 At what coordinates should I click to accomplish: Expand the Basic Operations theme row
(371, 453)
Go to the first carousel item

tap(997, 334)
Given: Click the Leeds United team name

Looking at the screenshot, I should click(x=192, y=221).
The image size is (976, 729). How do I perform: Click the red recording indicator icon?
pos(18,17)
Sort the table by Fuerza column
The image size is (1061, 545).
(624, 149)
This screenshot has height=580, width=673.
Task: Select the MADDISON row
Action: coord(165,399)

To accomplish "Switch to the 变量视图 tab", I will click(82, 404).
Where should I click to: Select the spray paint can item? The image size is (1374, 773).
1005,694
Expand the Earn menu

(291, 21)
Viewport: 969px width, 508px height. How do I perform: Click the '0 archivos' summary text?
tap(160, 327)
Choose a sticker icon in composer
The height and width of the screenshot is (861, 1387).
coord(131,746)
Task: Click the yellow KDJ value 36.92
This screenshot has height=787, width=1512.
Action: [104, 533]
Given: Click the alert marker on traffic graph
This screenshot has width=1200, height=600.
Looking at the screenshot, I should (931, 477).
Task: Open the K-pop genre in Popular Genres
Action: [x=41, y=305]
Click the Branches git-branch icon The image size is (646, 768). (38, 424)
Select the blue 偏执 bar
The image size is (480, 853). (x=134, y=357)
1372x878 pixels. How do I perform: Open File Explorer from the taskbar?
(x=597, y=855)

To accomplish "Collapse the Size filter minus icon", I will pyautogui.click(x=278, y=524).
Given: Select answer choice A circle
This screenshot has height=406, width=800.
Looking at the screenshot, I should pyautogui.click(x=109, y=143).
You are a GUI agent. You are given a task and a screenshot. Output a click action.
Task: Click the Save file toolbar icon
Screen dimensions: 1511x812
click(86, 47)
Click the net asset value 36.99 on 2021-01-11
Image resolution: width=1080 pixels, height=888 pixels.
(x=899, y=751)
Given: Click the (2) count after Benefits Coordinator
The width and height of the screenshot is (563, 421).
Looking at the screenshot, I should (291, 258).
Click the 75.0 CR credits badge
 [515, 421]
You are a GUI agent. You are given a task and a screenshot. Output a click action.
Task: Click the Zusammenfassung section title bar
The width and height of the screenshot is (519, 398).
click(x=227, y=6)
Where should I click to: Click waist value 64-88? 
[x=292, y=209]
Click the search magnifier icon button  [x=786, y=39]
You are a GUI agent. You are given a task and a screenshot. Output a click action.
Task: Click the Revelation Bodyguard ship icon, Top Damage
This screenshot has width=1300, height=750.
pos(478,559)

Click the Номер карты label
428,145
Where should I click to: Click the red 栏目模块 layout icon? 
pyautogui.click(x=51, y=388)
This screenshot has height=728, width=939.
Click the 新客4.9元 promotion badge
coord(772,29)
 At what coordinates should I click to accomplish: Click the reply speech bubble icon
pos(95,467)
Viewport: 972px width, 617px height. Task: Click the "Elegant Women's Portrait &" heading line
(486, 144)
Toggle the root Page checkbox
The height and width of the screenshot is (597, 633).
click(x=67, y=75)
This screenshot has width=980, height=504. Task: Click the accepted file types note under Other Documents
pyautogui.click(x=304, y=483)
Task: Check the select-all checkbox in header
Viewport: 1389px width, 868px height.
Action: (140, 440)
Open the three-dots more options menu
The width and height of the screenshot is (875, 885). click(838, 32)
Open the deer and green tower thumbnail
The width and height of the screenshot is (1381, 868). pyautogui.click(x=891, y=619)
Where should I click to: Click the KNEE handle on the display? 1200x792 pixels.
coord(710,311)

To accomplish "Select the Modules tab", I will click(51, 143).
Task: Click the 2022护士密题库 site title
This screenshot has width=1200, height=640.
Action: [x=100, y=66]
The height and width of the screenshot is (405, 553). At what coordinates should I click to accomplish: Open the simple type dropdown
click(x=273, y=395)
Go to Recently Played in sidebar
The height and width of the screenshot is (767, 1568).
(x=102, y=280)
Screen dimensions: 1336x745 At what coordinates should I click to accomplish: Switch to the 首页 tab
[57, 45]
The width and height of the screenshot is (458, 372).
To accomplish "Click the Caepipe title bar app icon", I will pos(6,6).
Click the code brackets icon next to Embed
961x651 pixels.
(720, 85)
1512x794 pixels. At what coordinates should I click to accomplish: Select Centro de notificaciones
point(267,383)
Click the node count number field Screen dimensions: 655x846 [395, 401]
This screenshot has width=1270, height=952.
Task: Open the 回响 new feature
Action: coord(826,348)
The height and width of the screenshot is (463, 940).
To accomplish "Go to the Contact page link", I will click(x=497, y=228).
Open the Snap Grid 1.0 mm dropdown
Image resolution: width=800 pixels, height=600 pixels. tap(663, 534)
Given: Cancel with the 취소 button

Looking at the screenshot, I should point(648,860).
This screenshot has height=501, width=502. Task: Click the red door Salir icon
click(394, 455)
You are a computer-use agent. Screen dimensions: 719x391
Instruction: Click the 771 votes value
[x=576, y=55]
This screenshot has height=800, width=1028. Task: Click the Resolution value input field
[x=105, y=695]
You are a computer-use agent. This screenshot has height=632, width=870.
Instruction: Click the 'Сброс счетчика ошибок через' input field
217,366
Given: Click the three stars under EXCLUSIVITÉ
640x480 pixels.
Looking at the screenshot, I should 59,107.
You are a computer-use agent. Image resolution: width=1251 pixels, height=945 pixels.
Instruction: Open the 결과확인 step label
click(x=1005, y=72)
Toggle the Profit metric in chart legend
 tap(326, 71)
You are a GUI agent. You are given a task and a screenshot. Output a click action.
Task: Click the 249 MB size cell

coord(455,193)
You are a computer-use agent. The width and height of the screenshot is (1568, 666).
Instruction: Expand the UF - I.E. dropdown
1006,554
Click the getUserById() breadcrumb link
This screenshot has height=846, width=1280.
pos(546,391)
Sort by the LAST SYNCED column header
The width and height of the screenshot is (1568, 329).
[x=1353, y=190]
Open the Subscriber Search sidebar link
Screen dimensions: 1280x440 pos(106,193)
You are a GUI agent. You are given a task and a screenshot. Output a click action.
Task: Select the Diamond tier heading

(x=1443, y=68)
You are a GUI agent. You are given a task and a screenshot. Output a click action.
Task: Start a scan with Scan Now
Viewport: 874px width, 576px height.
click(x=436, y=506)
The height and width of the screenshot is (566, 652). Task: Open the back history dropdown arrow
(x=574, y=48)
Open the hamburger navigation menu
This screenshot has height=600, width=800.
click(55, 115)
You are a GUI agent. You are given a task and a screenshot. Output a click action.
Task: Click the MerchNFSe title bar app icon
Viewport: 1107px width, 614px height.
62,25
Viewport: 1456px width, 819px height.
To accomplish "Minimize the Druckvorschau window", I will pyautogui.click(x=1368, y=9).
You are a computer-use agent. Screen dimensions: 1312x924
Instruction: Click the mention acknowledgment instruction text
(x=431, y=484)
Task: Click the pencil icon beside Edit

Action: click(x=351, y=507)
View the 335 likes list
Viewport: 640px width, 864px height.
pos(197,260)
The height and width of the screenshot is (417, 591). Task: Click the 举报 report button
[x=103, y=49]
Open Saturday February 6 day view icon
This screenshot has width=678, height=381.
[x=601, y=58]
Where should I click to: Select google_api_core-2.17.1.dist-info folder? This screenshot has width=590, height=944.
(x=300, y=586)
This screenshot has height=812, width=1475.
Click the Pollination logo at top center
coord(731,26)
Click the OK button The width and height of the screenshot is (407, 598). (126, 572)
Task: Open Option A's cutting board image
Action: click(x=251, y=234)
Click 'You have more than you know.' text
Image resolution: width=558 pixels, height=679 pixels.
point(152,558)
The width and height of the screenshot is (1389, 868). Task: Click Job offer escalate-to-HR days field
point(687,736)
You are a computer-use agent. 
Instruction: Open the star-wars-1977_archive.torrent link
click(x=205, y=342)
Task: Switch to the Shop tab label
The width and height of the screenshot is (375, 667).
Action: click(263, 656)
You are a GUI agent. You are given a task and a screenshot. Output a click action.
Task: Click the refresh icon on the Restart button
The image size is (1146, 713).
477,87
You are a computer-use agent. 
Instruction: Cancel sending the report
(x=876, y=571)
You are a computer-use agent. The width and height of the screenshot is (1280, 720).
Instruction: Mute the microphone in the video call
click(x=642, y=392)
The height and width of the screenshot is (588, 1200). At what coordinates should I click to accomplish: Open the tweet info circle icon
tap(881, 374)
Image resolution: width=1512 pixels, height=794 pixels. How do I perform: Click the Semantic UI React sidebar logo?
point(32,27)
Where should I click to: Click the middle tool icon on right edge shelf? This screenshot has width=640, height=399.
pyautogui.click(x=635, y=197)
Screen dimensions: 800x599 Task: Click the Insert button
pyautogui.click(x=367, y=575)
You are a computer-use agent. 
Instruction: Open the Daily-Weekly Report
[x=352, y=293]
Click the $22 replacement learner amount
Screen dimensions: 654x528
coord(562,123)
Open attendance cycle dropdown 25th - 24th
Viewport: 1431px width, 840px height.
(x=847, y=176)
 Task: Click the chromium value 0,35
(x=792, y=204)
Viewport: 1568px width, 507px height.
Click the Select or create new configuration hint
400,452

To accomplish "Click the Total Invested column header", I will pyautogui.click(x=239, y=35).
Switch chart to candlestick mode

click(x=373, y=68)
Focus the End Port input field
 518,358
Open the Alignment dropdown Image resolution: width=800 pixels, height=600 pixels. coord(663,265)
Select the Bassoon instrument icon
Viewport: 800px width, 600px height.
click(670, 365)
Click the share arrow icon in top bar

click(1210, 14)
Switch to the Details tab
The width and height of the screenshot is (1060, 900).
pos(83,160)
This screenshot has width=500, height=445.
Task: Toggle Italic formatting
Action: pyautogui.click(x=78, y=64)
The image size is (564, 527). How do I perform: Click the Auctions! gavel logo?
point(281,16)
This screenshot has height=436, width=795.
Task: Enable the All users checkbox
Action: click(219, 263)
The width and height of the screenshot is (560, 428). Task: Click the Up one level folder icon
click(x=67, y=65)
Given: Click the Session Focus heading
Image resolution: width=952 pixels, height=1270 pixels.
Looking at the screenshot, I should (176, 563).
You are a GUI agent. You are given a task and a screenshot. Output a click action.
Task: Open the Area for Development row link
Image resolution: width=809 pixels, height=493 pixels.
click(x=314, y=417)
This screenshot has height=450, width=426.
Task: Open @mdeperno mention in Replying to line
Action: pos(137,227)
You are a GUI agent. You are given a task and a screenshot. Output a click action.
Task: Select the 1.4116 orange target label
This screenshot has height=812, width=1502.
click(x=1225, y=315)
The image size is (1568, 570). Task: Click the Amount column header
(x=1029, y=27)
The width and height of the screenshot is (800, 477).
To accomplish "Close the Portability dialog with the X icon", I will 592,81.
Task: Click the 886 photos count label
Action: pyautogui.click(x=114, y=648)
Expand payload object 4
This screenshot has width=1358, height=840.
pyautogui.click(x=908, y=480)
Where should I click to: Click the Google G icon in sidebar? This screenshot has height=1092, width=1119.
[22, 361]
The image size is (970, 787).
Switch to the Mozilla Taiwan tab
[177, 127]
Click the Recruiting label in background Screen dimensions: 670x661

※ ※ ※

Problem to work on
Show all lines above that contain "computer".

Your response
You are a computer-use agent. Screen dimensions: 719x391
You are a computer-use agent. This screenshot has height=632, width=870.
You are a computer-use agent. Image resolution: width=1251 pixels, height=945 pixels.
You are a computer-use agent. The width and height of the screenshot is (1568, 666).
You are a computer-use agent. Screen dimensions: 1312x924
You are a computer-use agent. 
You are a computer-use agent. 
You are a computer-use agent. The width and height of the screenshot is (1280, 720).
You are a computer-use agent. 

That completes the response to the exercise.